The effect of CD on phosphorus removal was very favorable. The application of 5 A/m2 was sufficient to advance from a removal of 40% with the conventional MBR to a 97% removal with the eMBR. The application of higher CD values did not produce substantial changes in its removal, as with lower values, it was almost eliminated.
The effect of CD on the membrane fouling was also very favorable. The application of 5 A/m2 allowed the reduction of the fouling rate by 6 times. Higher CDs application did make a difference in the fouling rate of the membrane.

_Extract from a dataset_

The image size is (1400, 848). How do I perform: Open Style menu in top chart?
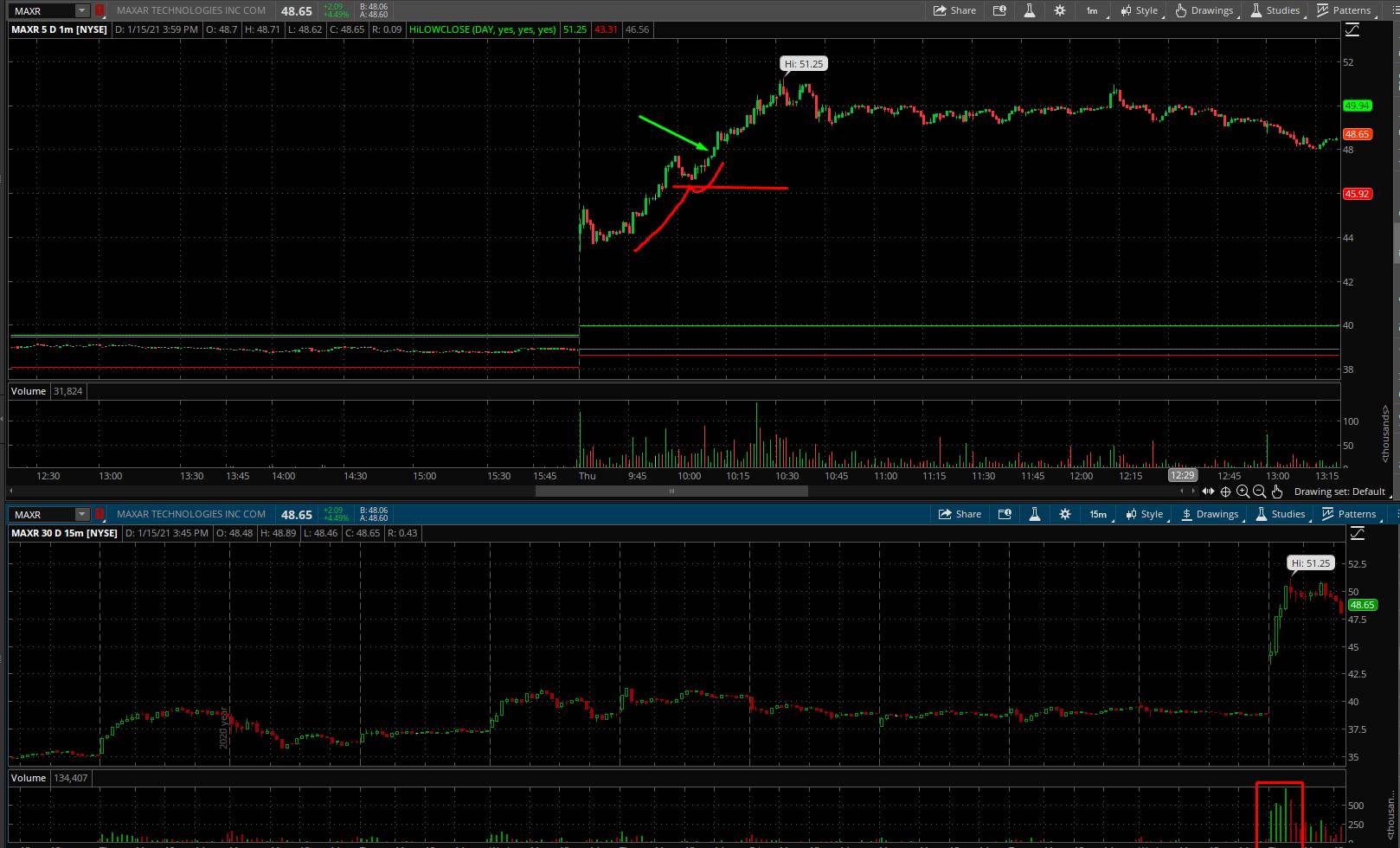tap(1139, 10)
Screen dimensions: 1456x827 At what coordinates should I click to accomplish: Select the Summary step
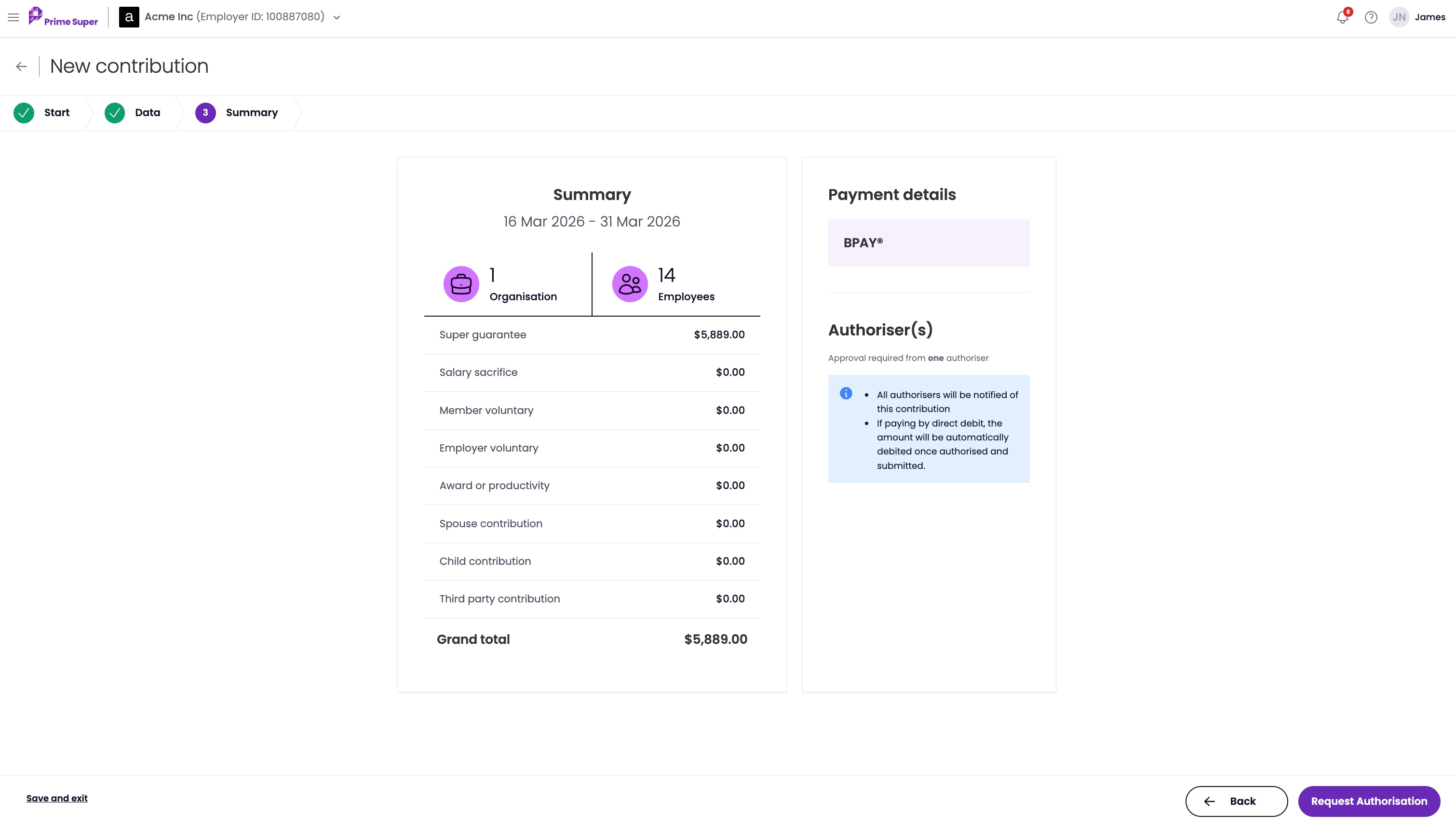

In summary, this combined UASB + eMBR system achieved high removals of organic matter, total phosphorus, and some microcontaminants. Moreover, the MFR was significantly improved compared to a conventional MBR. The UASB reactor made a relevant contribution to the removal of organic matter, which will have repercussions in lowering energy consumption and production of sludge compared to a solely aerobic treatment. The foremost CD was 5 A/m2, which resulted in substantial improvement of phosphorus and DCF and EE2 removal, as well as in a reduction of membrane fouling speed by six times, hence being clearly advantageous from the point of view of energy consumption.
ACKNOWLEDGEMENTS
The research was funded by the Ministry of Economy and Competitiveness of Spain through the project ‘Elimination of emerging pollutants through serial anaerobic and aerobic processes and complementary treatments: combined system UASB + eMBR + O3/AC CTM2016-76910-R', and by the Generalitat Valenciana through a Santiago Grisolía grant, ref GRISOLIAP/2017/173.
DATA AVAILABILITY STATEMENT
All relevant data are included in the paper or its Supplementary Information.